Un tifoso festeggia la cessione del Prato davanti al Museo Pecci (foto Batavia)

La cessione della squadra dopo 42 anni riaccende le speranze dei sostenitori biancazzurri. Alla nuova proprietà il compito di non deluderle

Con quattro giorni o se preferite 42 anni di ritardo i tifosi superstiti del Prato hanno celebrato ieri, 29 aprile, la loro personale Liberazione. Alcuni aspettavano questo giorno dal secolo scorso, altri non ce l’hanno fatta a vederlo, molti in queste ore dimenticano la tristezza della Serie D ed esultano come per la vittoria di un campionato. Si sentono liberati da una famiglia, i Toccafondi, che per due generazioni ha legittimamente posseduto la società di calcio, ma ha avuto oggettivamente la colpa di allontanare tanta gente dallo stadio (prima di perderlo, lo stadio) con una serie di campionati anonimi e una contrapposizione divenuta ormai insanabile con la tifoseria e con una parte della città, compreso il sindaco.

Ecco perché oggi quelli che per anni hanno gridato invano “Toccafondi vattene” festeggiano su Facebook sulle note di Vasco Rossi (Liberi liberi) e sperano in qualcosa di meglio.
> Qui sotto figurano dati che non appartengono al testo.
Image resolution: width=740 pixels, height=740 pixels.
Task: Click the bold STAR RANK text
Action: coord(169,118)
Sono quelli che per decenni hanno vissuto la frustrazione di vedere le squadre di tutti i capoluoghi di provincia toscani (con l’eccezione di Massa, e in certi casi anche non capoluoghi, come Empoli) approdare alla Serie B o alla Serie A mentre i canarini del Prato immalinconivano nella gabbia della Serie C per finire poi nella Caienna della D. Hanno visto il Siena lottare per l’Uefa, l’Empoli giocare a Zurigo, la Pistoiese vincere a Firenze, mentre il Prato sudava per strappare un pareggio con la Sanremese e come unico ricordo buono per riscaldare questo inverno calcistico del cuore rimaneva quella vittoria dell’agosto 2002 contro la Fiorentina, quando si chiamava ancora Florentia Viola, in Coppa Italia di Serie C.
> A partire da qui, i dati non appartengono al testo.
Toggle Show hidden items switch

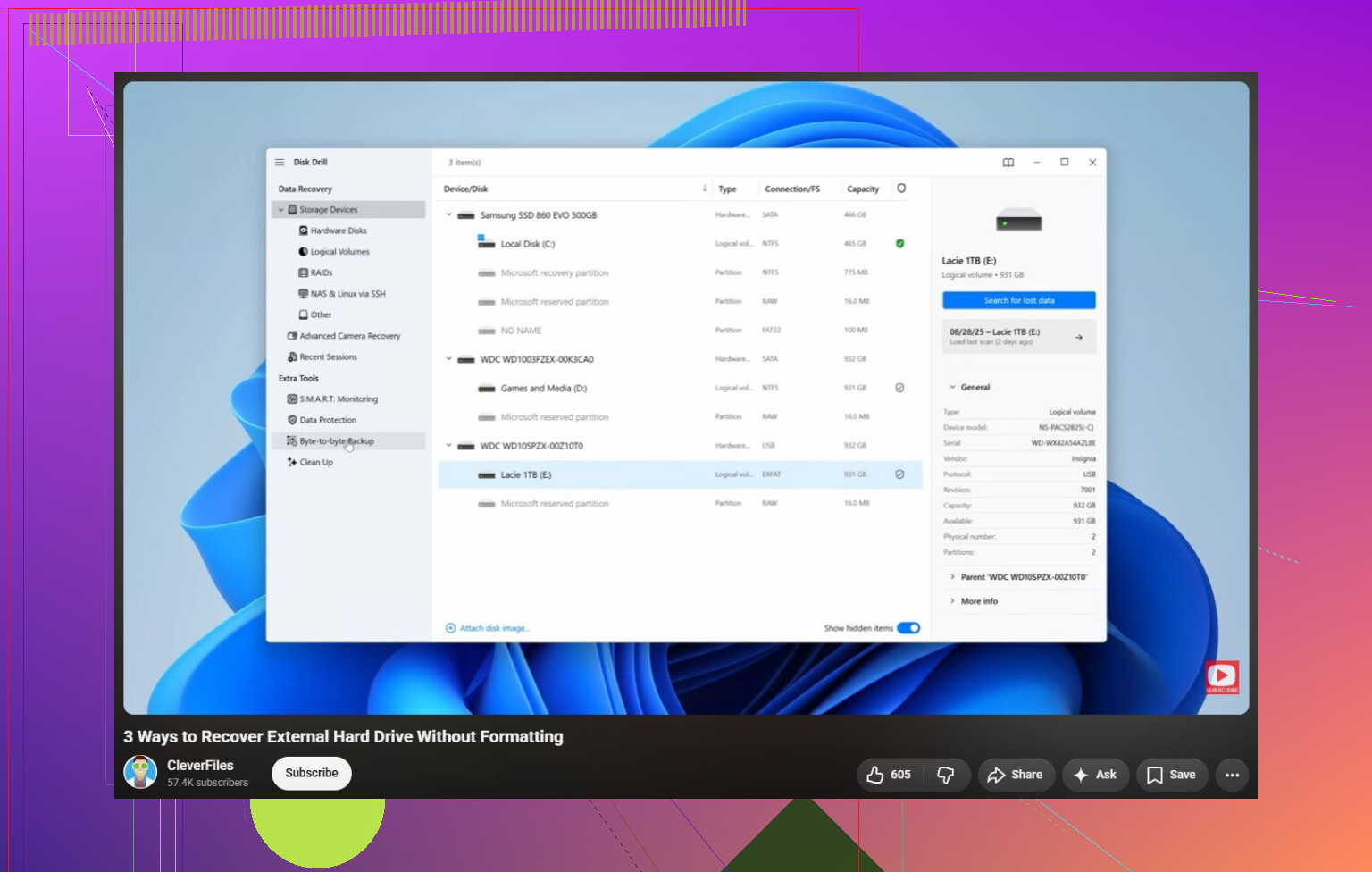[908, 628]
Di fronte alle proteste dei suoi detrattori, la famiglia Toccafondi ha sempre opposto i numeri dei bilanci in ordine, caso più unico che raro nel panorama del calcio professionistico, gliene va dato atto, senza però capire che il calcio non è fatto solo di numeri e di bilanci, ma ha bisogno anche della poesia, ha bisogno della prospettiva di una possibile promozione, una prospettiva che da ormai troppo tempo manca al Prato e alla città di Prato. La conseguenza è stata una desertificazione del tifo e l’allontanamento dei più giovani dai colori biancazzurri. Un fenomeno col quale stanno facendo i conti anche gli squadroni, come ha ricordato pochi giorni fa lo stesso Andrea Agnelli tentando di difendere l’indifendibile Superlega, ma che a Prato ha assunto le dimensioni di una diaspora.

Ci vuole una bella passione per farsi tre ore di macchina e vedere l’Arsenal pareggiare 0-0 a Southampton (Nick Hornby, “Febbre a 90’”) ma ce ne vuole una ancora più grossa per andare a Oste (!) a vedere il Prato che pareggia 2-2 col Sasso Marconi penultimo in classifica. E quel tifoso biancazzurro che si è preso sette anni di Daspo per aver invaso il campo è l’emblema di una frustrazione ormai diventata cronica.

Ma può darsi che sotto la cenere ci siano le braci di una passione non ancora definitivamente spenta. Nel calcio si fa presto a rianimarsi. I tifosi celebrano la fine della “Toccafondese” e salutano la nascita di un nuovo Prato. Una bella responsabilità per i nuovi padroni. A loro spetta il compito di non deludere le speranze, senza proclami ma coi fatti. Per esempio riportando il Prato a casa sua, dentro lo stadio Lungobisenzio.